Carla G. Taylor
University of Manitoba, Canada
Carla Taylor completed her Ph.D. at the University of Guelph (Guelph, Ontario) and subsequently did postdoctoral studies at the University of Michigan, Ann Arbor, and the University of Washington. She is currently Associate Head of the Department of Human Nutritional Sciences at the University of Manitoba and a Principal Investigator with the Canadian Centre for Agri-Food Research in Health and Medicine. She has published more than 75 papers and has been granted 2 patents. She serves as associate editor for Lipids and for the British Journal of Nutrition.

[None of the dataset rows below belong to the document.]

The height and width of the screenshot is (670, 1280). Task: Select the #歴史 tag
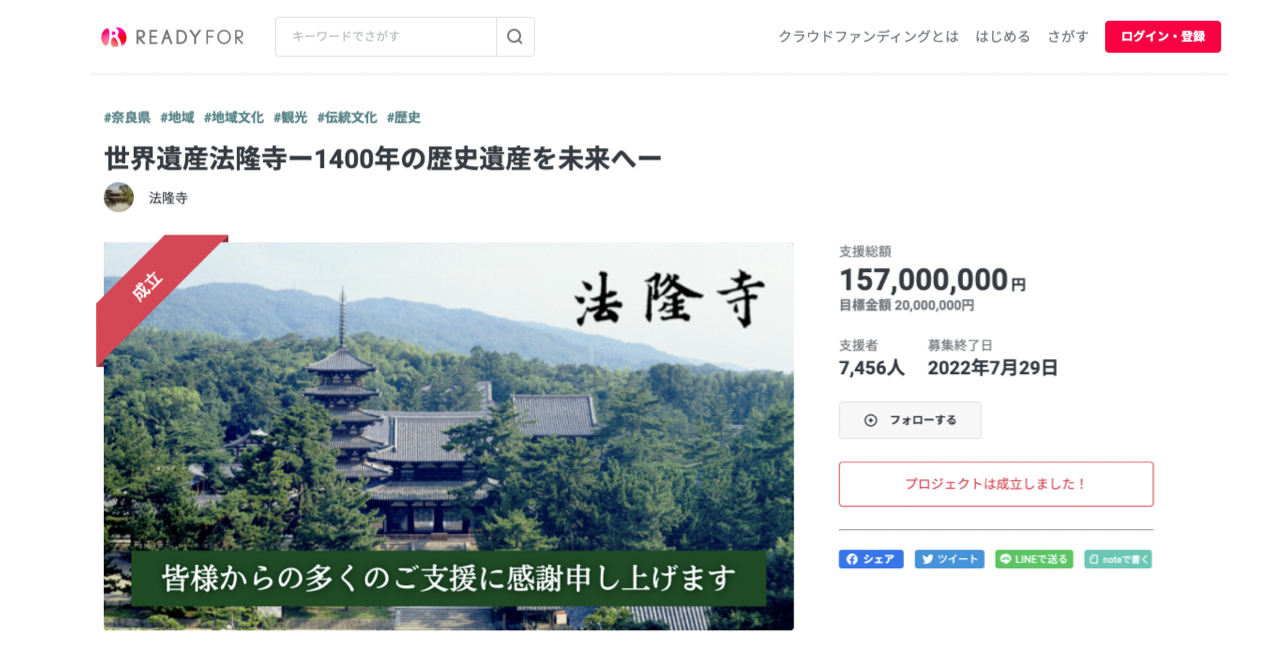point(404,117)
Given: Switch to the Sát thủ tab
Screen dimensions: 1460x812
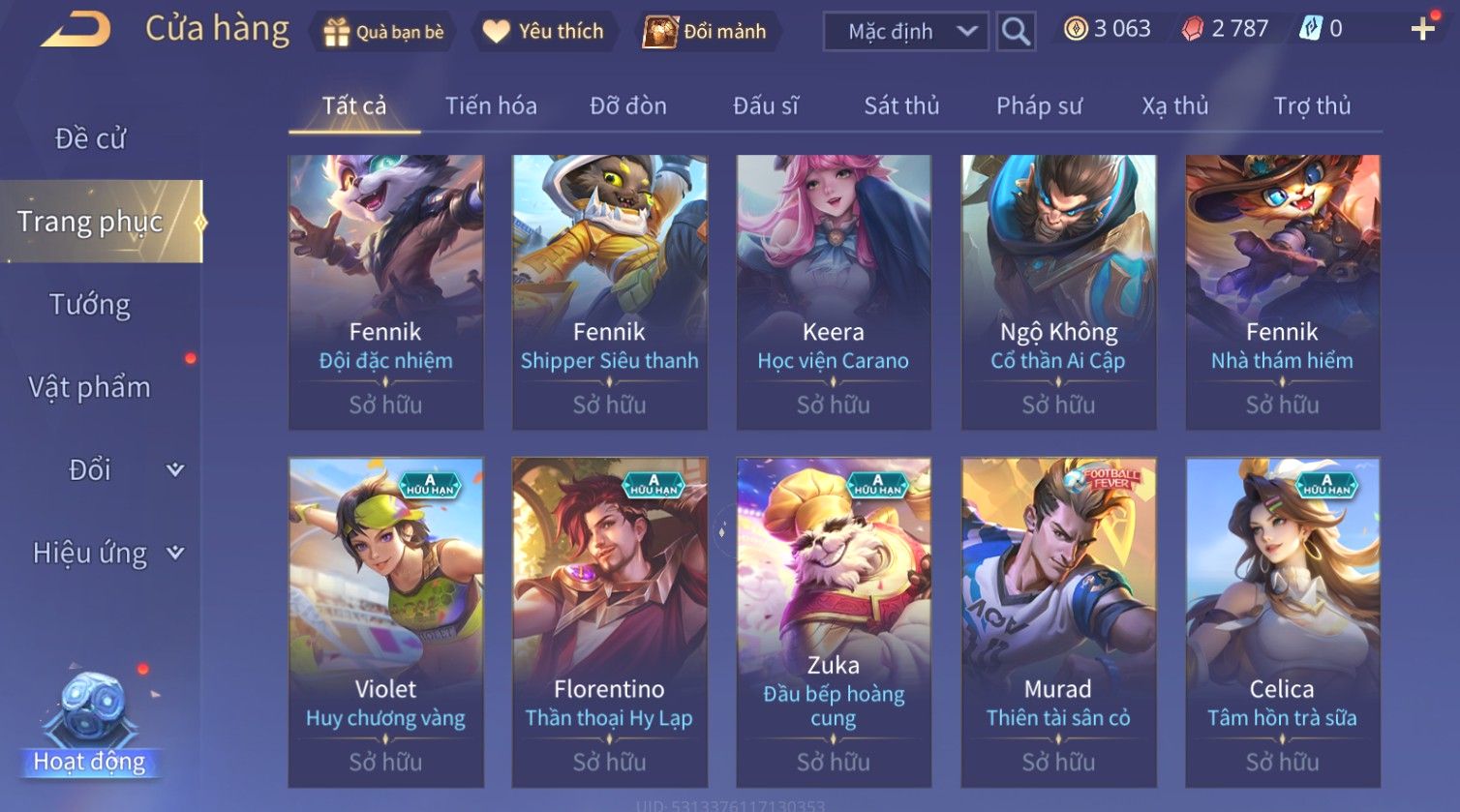Looking at the screenshot, I should click(x=901, y=105).
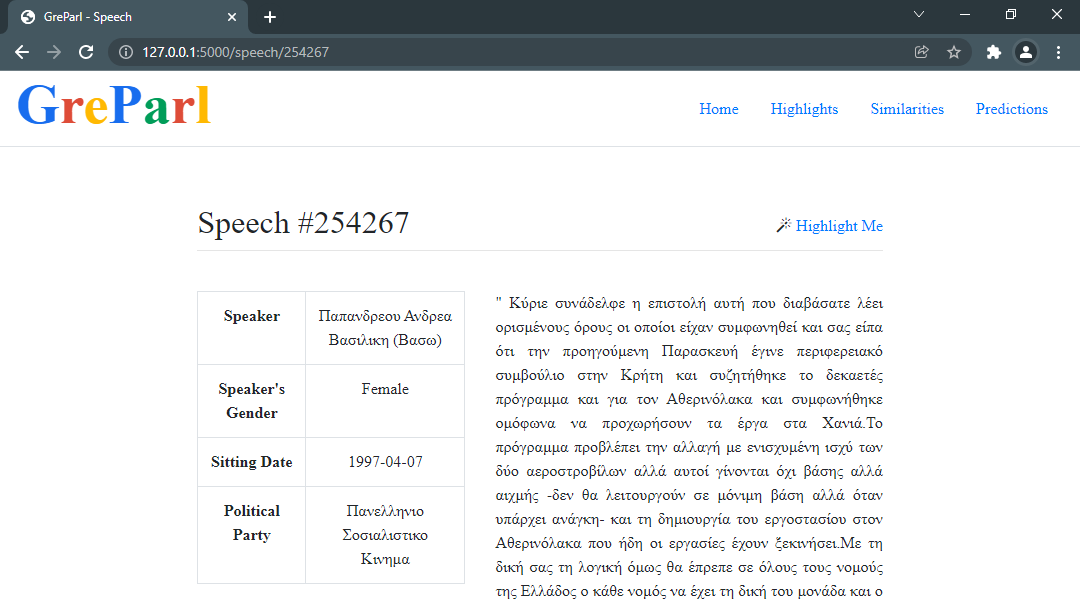Open the Highlights page
The image size is (1080, 607).
coord(804,109)
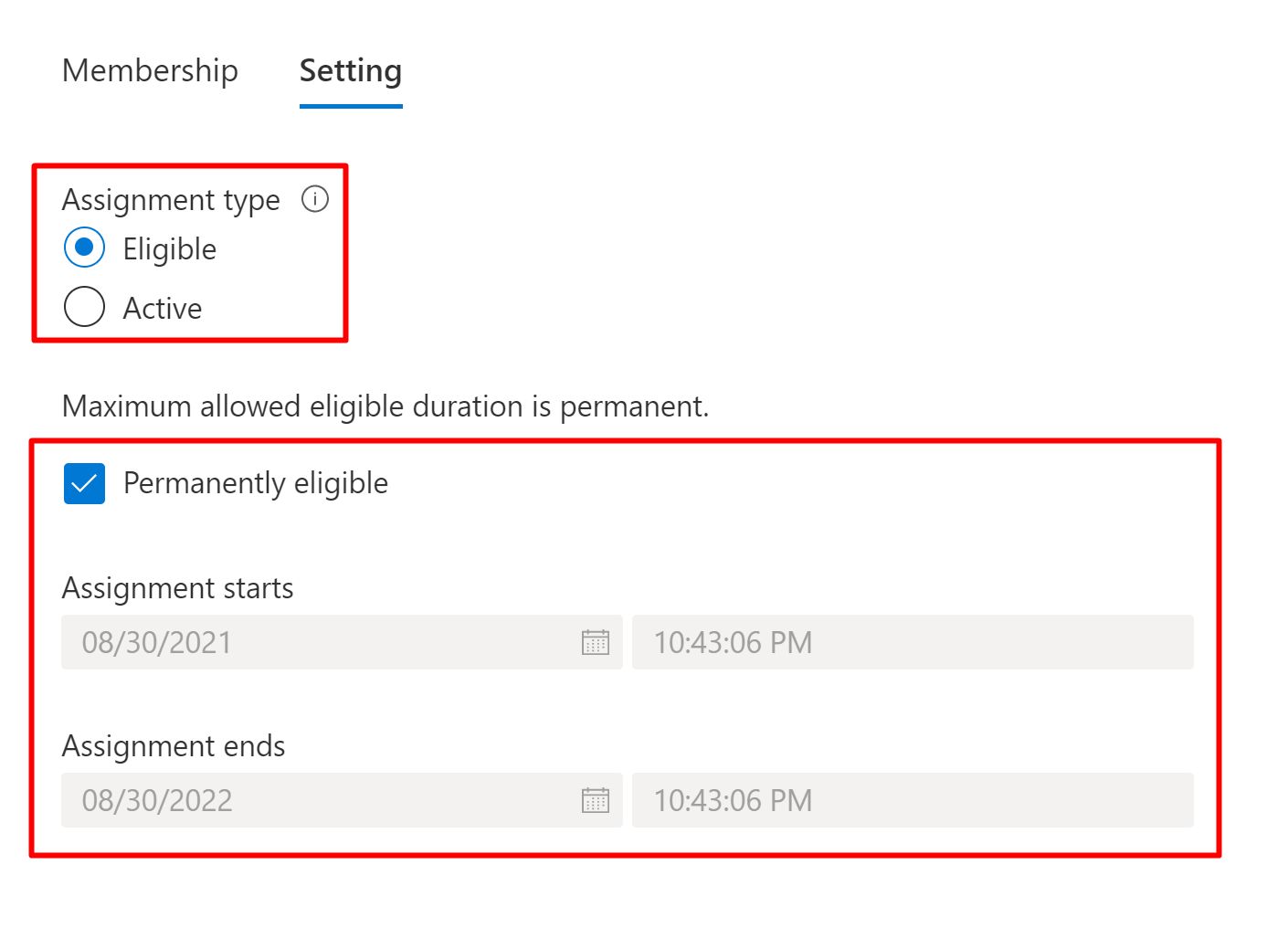
Task: Click the Permanently eligible label text
Action: click(x=256, y=483)
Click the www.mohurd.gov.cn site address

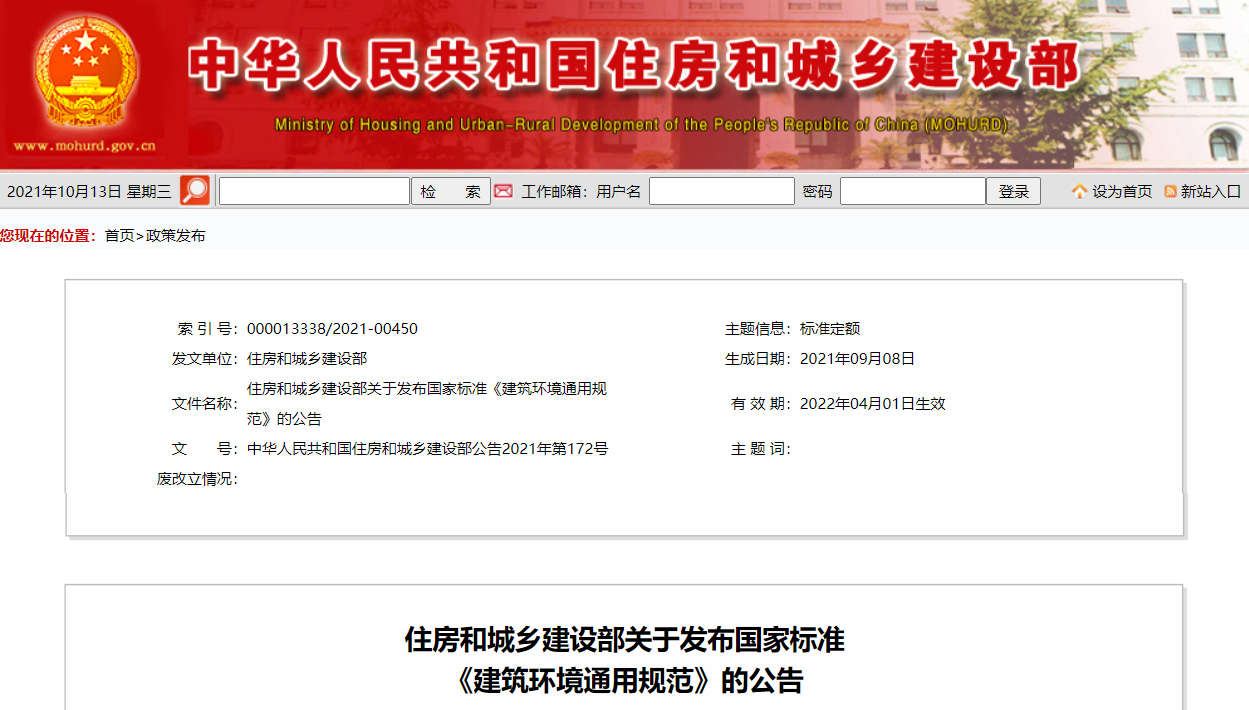coord(84,146)
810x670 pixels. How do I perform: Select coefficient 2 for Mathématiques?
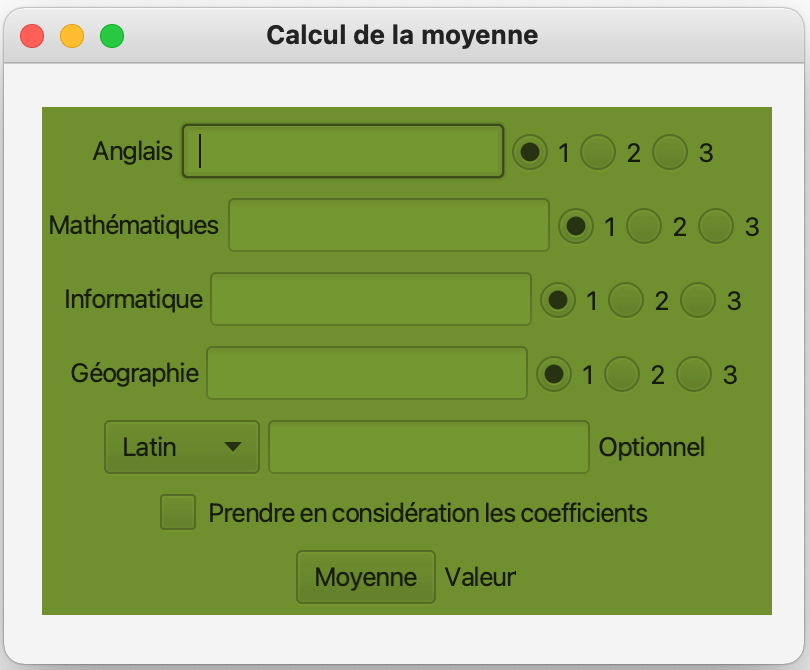click(645, 226)
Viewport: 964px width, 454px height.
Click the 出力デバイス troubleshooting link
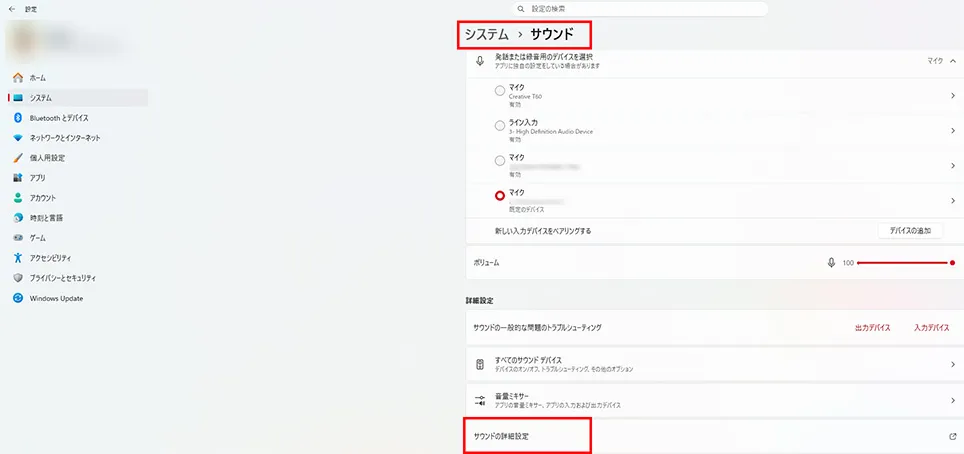coord(872,328)
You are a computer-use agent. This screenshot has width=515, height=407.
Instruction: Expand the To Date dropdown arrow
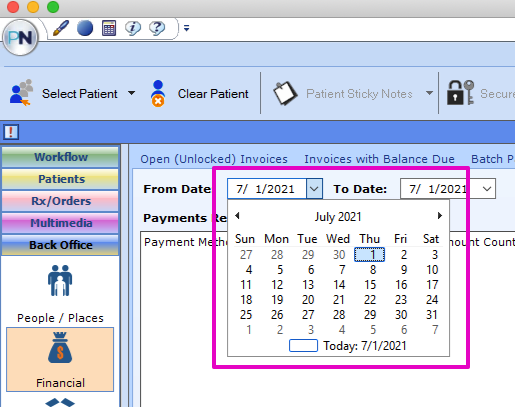point(487,189)
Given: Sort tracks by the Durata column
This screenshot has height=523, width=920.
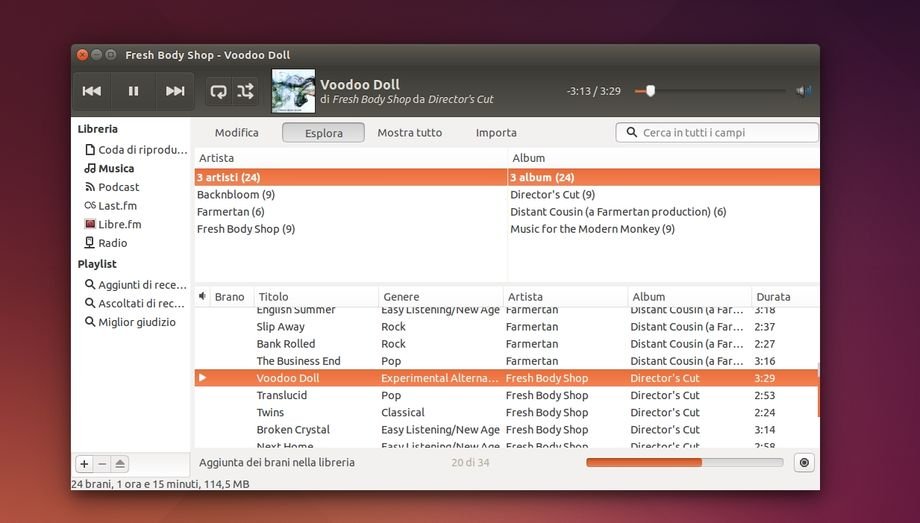Looking at the screenshot, I should coord(773,297).
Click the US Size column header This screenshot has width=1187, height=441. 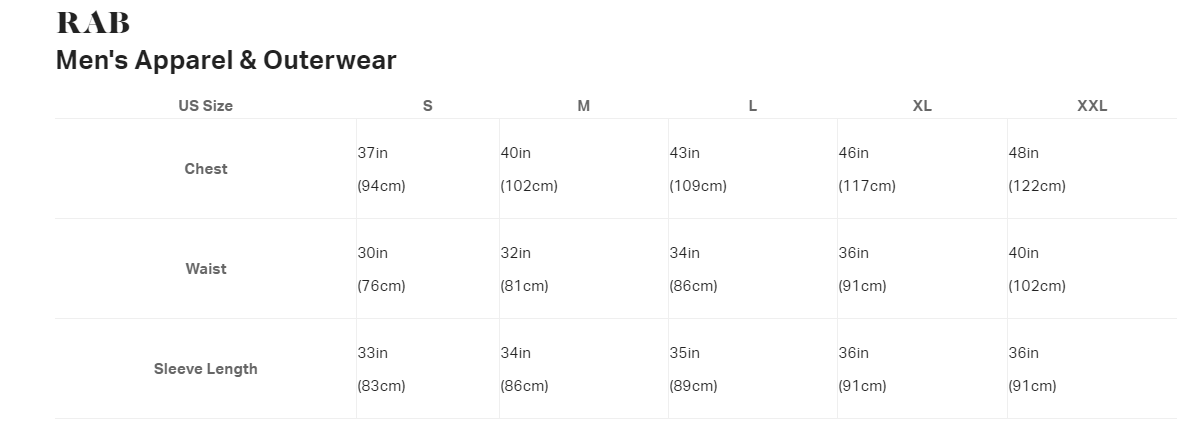point(205,106)
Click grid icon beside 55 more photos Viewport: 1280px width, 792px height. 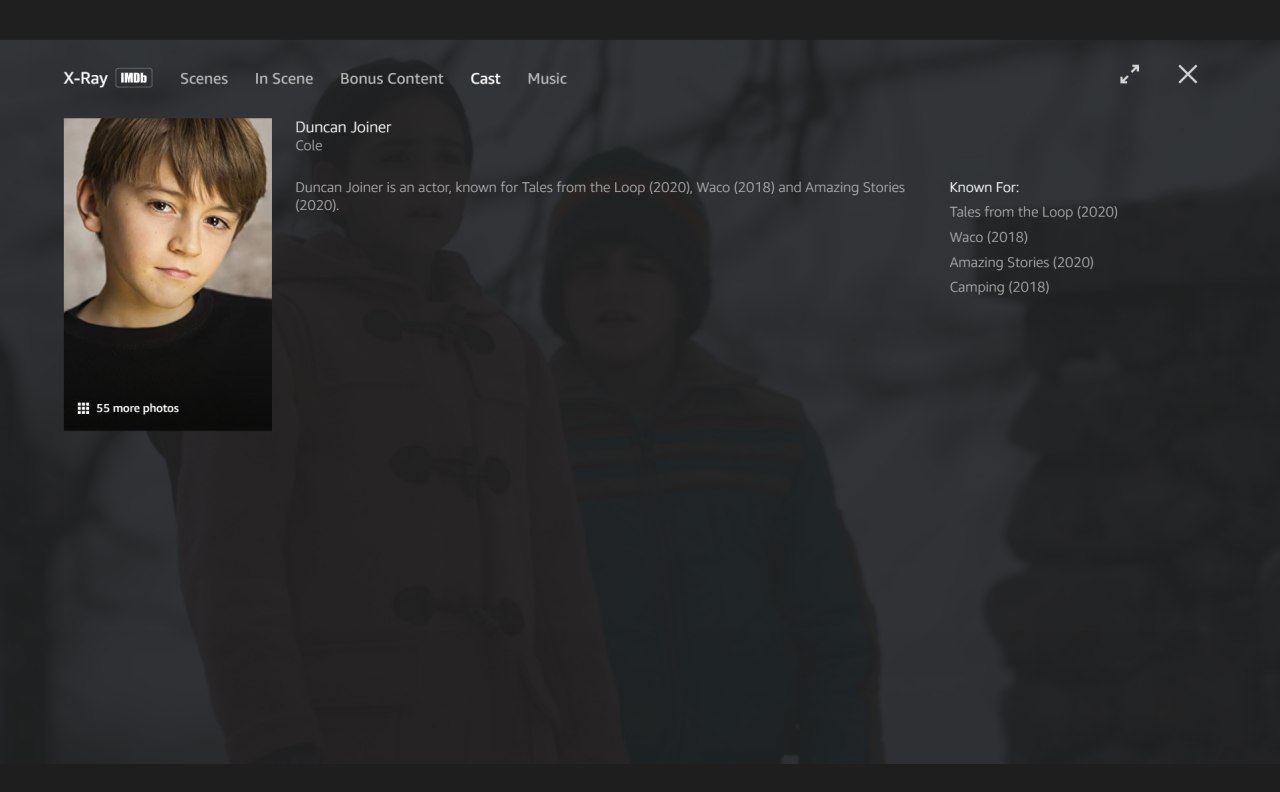[83, 408]
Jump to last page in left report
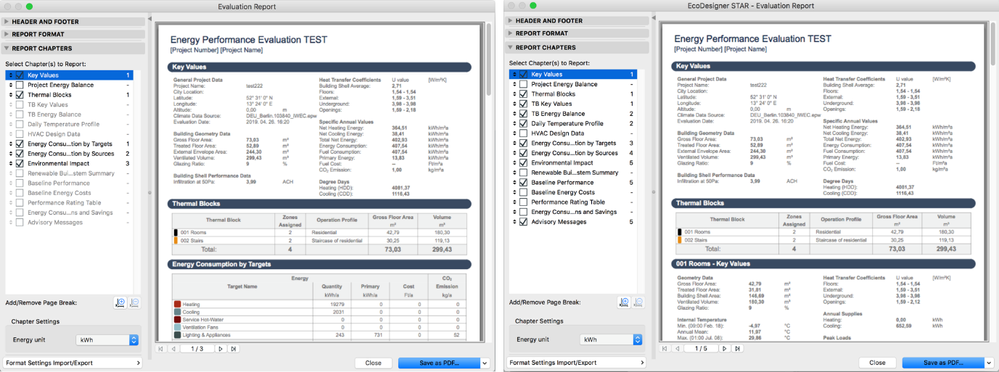Screen dimensions: 999x372 click(234, 348)
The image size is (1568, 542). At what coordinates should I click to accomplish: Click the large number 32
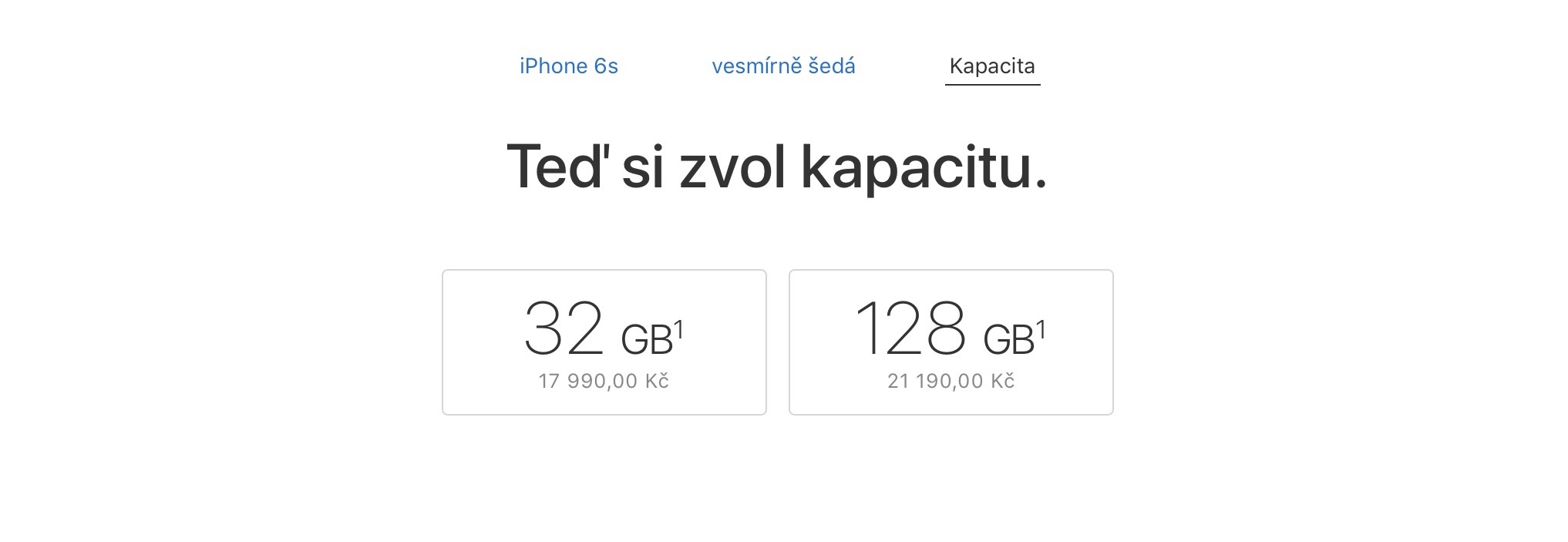pyautogui.click(x=564, y=329)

Obesity is characterized by enlarged adipocytes producing more pro-inflammatory and fewer anti-inflammatory adipokines. Furthermore, increased immune cell infiltration and cytokine production in adipose tissue contributes to the pro-inflammatory state. Our laboratory has been interested in how plant-derived omega-3 fatty acids such as α-linolenic acid (ALA, C18:3n3) may improve adipose function and reduce inflammation. We have shown that obese insulin-resistant rats fed diets containing flaxseed oil, a rich source of ALA, have 17% smaller adipocytes, and 5-fold less monocyte chemoattractant protein-1 and 85% less tumor necrosis factor-α in adipose tissue. The ALA-fed obese rats also had fewer infiltrating T lymphocytes, but not macrophages, in adipose tissue. Interestingly, these improvements in adipocyte size and function occurred despite no reduction in adipose mass, indicating that adipocyte function can be disassociated from obesity per se. To further understand how omega-3 fatty acids are modulating adipocyte function, we have been investigating the effects of fatty acid metabolites known as oxylipins. Based on oxylipins derived from C20 and C22 fatty acids it is generally believed that those from omega-3 fatty acids suppress inflammation while those from omega-6 fatty acids promote inflammation. Our studies are investigating the effects of oxylipins derived from C18 fatty acids [ALA and linoleic acid (LA, C18:2n6)] on lipid accumulation and adipokine production using 3T3-L1 adipocytes. Our results suggest that inflammation could be modulated by C18 fatty acid-derived oxylipins via their actions on adipose tissue function, specifically through regulatory pathways associated with both adiponectin production and lipid droplet formation.